Les lycéens de classes terminales viennent d’émettre des vœux concernant la poursuite de leurs études dans l’enseignement supérieur. Souvent, quand la presse parle du sujet, elle pense pour l’essentiel aux bacheliers généraux, bacheliers pour lesquels tout est a priori possible. Les bacheliers professionnels, et dans une moindre mesure les bacheliers technologiques, ne semblent pas concernés. Il est vrai que, pour les premiers, l’objet même du diplôme conduit plus à l’insertion professionnelle qu’à la poursuite d’études. Et pourtant. La rénovation de la voie professionnelle, en particulier la réduction de quatre à trois ans de la durée d’études (expérimentée sous le ministère Lang, et généralisée par le ministère Darcos), va produire ses effets dès la prochaine rentrée, augmentant le nombre de bacheliers de 80 000 (dont a minima 20 000 chercheront à poursuivre des études supérieures). A court terme, le nombre de bacheliers professionnels dépassera celui des bacheliers technologiques ; un bachelier sur quatre sera issu des cursus professionnels.
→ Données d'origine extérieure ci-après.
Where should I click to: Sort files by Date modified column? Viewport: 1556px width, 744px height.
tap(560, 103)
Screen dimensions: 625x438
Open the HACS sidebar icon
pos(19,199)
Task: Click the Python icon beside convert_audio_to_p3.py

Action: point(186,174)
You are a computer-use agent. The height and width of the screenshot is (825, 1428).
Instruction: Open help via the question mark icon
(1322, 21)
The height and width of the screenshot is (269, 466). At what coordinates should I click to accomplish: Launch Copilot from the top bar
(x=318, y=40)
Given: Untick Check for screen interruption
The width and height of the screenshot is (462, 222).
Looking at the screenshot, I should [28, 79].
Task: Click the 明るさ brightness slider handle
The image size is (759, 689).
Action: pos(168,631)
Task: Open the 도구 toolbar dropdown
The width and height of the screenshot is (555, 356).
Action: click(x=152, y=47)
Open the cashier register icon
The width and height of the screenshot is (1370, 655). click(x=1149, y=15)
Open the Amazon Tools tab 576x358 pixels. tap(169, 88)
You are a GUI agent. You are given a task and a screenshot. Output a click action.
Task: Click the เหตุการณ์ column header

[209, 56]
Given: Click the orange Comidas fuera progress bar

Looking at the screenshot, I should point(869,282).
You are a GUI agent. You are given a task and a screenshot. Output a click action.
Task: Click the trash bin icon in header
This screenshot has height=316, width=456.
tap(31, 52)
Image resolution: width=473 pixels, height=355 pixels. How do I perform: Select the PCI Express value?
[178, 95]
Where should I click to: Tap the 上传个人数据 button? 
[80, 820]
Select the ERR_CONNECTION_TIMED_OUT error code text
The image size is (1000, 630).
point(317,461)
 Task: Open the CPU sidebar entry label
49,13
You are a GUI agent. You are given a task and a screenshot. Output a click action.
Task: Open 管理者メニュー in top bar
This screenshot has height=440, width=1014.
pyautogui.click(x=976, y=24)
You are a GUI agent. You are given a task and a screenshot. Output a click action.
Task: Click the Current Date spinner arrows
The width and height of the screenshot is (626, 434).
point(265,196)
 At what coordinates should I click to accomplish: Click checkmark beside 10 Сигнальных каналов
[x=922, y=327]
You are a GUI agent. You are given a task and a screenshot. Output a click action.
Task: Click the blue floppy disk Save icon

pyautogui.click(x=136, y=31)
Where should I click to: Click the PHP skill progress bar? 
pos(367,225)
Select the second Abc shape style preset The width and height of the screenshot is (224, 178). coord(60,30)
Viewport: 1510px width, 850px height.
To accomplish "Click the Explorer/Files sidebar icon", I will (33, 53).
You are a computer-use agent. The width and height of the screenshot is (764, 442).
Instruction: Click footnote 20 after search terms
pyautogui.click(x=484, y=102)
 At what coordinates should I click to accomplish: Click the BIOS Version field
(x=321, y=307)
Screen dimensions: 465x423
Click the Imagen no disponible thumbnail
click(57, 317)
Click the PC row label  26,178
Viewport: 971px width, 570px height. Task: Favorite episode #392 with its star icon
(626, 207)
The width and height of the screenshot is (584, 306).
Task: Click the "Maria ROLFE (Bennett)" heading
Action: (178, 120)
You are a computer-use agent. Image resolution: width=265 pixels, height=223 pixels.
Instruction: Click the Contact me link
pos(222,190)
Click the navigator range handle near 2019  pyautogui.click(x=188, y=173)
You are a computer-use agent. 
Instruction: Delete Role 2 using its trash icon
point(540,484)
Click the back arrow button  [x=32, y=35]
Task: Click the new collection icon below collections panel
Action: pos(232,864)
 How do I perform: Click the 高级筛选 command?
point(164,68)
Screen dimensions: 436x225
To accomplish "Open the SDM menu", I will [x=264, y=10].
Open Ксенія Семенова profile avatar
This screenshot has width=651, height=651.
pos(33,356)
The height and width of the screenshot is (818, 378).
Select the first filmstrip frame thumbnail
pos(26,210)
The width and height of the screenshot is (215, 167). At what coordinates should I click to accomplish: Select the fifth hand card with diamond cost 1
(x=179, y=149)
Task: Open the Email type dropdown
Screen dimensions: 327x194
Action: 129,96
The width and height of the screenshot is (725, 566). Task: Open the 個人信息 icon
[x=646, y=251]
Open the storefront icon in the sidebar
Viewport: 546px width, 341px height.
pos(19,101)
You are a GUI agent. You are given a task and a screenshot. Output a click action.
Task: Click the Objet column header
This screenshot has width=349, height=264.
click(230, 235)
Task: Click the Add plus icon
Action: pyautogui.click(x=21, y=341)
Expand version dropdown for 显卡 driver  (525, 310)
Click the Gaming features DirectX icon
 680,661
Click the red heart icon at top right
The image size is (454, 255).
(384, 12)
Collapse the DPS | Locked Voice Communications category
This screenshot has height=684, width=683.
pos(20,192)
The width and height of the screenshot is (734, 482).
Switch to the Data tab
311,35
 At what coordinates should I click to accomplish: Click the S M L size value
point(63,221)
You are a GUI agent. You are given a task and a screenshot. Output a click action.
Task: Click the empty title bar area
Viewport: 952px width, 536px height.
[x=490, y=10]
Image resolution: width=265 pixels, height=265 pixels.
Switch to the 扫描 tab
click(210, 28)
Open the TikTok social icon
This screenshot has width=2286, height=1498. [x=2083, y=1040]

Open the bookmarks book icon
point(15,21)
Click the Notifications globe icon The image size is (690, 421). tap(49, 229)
Certes, la promesse de démocratisation du lycée n’a pas été tenue. Les lycéens issus des catégories les plus favorisées se concentrent dans la voie générale, les plus défavorisés vont dans les séries technologiques et professionnelles. Par ailleurs, les baccalauréats professionnels peinent de plus en plus à s’insérer comparativement au niveau bac + 2, l’exigence de qualification ne cessant de croître. Mais l’objectif de 50% d’une classe d’âge titulaire d’un diplôme d’enseignement supérieur ne sera pas atteignable en écartant par l’échec (universités) ou la fermeture des formations supérieures courtes (IUT et dans une moindre mesure STS 1), des jeunes qui n’avaient pu accéder durant les années lycées aux formations généralistes. Il serait suicidaire de se priver de cette jeunesse et de n’offrir comme avenir qu’une société verrouillée. Il faut donner une ambition, développer des pédagogies adaptées, fondées sur les acquisitions liées à leur formation antérieure, dans une démarche moins conceptuelle, centrée sur la logique de projet. L’apprentissage et l’alternance sont de nature à favoriser l’encadrement de ces néobacheliers.
L’initiative du Cnam, avec la création de l’école Vaucanson, est une réponse à cet enjeu. En élaborant des formations de niveau licence en apprentissage, en mobilisant les acteurs économiques, en nouant des partenariats avec les écoles d’ingénieurs, il est proposé de dépasser les représentations éculées du travail manuel et de porter les étudiants au plus haut niveau de compétences. Les régions doivent prendre des initiatives. Par les contrats de plan régionaux de développement des formations professionnelles en cours d’élaboration avec l’Etat, elles doivent veiller à l’accès des bacheliers technologiques et professionnels aux STS et IUT et à un accompagnement pédagogique adapté pour des jeunes qui, lorsqu’ils souhaitent poursuivre, ne manquent ni d’ambition ni de motivation.